Il fut suivi de la voix de l’épouse de Chenal.

— Monsieur Le Bihan ? Téléphone pour vous à la réception !

L’historien quitta son lit et alla ouvrir la porte. Martine Chenal était là, devant lui, toujours aussi douce et souriante.

— Je suis désolée, dit-elle, nous n’avons qu’un combiné. Il est à la réception !

— Mais c’est moi qui suis désolé, répondit Le Bihan. Je me demande qui peut m’appeler à cette heure. Je n’ai pourtant dit à personne que je logeais chez vous !

Le Bihan descendit les marches et saisit le téléphone. Pendant ce temps-là, la patronne alla continuer la mise en place du petit déjeuner dans la salle à manger.

— Allô ?

— Bonsoir, Messire Le Bihan !

Cette voix ! Il n’y avait aucun doute possible !

— Philippa ! C’est vous ? demanda l’historien.

— Pardonnez-moi, je ne puis parler trop fort. Ils ne sont pas loin. Vous êtes un Bon Homme, j’en suis sûre. Vous devez nous venir en aide. Avez-vous décidé de vous rendre à Montségur ?

— Oui ! s’exclama-t-il. J’y vais demain matin, mais... où êtes-vous ? Qui êtes-vous ?

— Alors, poursuivit-elle sans répondre à sa question, soyez à midi dans la citerne, dans la partie basse du donjon. Postez-vous précisément à la fenêtre nord-ouest.

— Mais répondez-moi d’abord ! insista Le Bihan. Qui êtes-vous ? Et qui était l’homme d’Ussat ? Qu’ont-ils fait de son corps ?

— Notre Bon Homme n’a pu recueillir le consolament. Nous prions pour lui avec ferveur.

Le Bihan commençait à être excédé. Toutes les questions qu’il posait ne recevaient jamais de réponse. D se dit qu’une menace serait peut-être de nature à la contraindre de répondre.

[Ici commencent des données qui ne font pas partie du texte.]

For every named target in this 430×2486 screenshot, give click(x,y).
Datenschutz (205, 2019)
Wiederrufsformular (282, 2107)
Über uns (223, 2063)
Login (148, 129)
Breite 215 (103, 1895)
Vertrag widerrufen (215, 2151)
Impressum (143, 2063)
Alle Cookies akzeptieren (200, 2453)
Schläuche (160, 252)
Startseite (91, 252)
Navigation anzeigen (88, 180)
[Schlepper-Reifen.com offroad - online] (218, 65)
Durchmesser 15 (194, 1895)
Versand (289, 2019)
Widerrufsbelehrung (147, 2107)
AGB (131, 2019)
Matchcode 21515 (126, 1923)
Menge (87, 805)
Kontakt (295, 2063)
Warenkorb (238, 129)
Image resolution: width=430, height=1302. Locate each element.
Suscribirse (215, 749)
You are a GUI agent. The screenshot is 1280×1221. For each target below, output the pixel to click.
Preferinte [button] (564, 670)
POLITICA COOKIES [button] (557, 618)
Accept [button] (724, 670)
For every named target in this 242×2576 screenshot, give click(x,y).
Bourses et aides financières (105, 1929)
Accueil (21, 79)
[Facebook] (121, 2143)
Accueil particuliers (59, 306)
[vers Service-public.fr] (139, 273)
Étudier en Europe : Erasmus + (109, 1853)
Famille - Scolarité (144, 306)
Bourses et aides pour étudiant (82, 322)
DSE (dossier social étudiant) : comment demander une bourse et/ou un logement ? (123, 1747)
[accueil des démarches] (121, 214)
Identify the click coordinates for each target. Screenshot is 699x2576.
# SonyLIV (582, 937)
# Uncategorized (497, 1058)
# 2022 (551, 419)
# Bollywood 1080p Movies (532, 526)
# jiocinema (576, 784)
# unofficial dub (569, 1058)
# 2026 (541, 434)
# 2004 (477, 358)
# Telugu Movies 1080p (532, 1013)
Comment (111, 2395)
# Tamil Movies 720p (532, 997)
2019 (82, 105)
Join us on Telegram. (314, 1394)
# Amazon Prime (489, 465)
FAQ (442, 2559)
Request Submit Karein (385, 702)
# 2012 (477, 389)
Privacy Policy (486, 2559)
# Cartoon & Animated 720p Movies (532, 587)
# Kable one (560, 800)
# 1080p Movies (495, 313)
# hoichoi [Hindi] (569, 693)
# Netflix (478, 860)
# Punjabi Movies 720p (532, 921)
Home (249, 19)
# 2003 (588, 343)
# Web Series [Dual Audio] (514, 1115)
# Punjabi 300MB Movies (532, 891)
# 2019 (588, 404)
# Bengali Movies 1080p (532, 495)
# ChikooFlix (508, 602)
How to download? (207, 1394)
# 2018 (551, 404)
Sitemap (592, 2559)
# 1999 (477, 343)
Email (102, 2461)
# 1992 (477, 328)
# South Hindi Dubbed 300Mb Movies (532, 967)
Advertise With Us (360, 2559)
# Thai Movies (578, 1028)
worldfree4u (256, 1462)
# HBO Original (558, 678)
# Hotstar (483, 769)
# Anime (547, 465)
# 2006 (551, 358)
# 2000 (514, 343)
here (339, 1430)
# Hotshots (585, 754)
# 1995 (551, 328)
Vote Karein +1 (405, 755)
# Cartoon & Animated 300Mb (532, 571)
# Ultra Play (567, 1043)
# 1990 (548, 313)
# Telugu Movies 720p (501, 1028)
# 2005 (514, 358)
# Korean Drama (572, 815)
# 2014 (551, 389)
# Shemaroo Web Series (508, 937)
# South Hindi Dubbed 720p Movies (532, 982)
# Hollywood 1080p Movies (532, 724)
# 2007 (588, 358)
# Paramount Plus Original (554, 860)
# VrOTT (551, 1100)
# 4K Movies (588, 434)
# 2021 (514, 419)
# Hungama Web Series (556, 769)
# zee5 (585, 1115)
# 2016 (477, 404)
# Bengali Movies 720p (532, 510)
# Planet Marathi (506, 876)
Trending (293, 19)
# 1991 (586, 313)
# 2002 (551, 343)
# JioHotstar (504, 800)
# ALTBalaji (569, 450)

— Philippa, dit-il sur son ton le plus menaçant. Si vous ne me dites pas qui vous êtes ni ce que vous me voulez, je ne viendrai pas au rendez-vous demain. Et je vais prévenir la gendarmerie. C’est compris ?

— N’en faites rien ! Surtout pas la police ! (La voix de Philippa se fit tout d’un coup craintive.) Mais ils arrivent ! Pardonnez-moi. Ayez la foi ! De grâce ! Aidez-nous !

Clic !

Philippa avait raccroché le téléphone. Une fois encore, Le Bihan n’en saurait pas plus. Ou en tout cas, pas encore ce soir. Il tâcha de se remémorer deux mots qui l’avaient marqué pendant leur courte conversation. Il y avait d’abord l’expression « Bon Homme ». Il avait lu que c’était la manière pratiquée par les Cathares et très courante au Moyen Âge de désigner les religieux. Et puis, il y avait l’autre mot : « consolament ». L’expression le laissait davantage sur sa faim. Le Bihan reprit le livre consacré aux Cathares et chercha le chapitre qui y était consacré. Il trouva facilement une définition du mot qui désignait l’unique sacrement reconnu par les Cathares. Les fidèles le recevaient par imposition des mains. Il était délivré aux novices, mais c’est surtout auprès des mourants qu’il prenait tout son sens. Le consolament leur garantissait la « bonne fin », autrement dit le salut dans une forme d’extrême-onction qui déliait les péchés et apportait le salut de l’âme. De toute évidence, le pauvre type transpercé par la flèche n’avait pas eu la chance de recevoir un pareil sacrement.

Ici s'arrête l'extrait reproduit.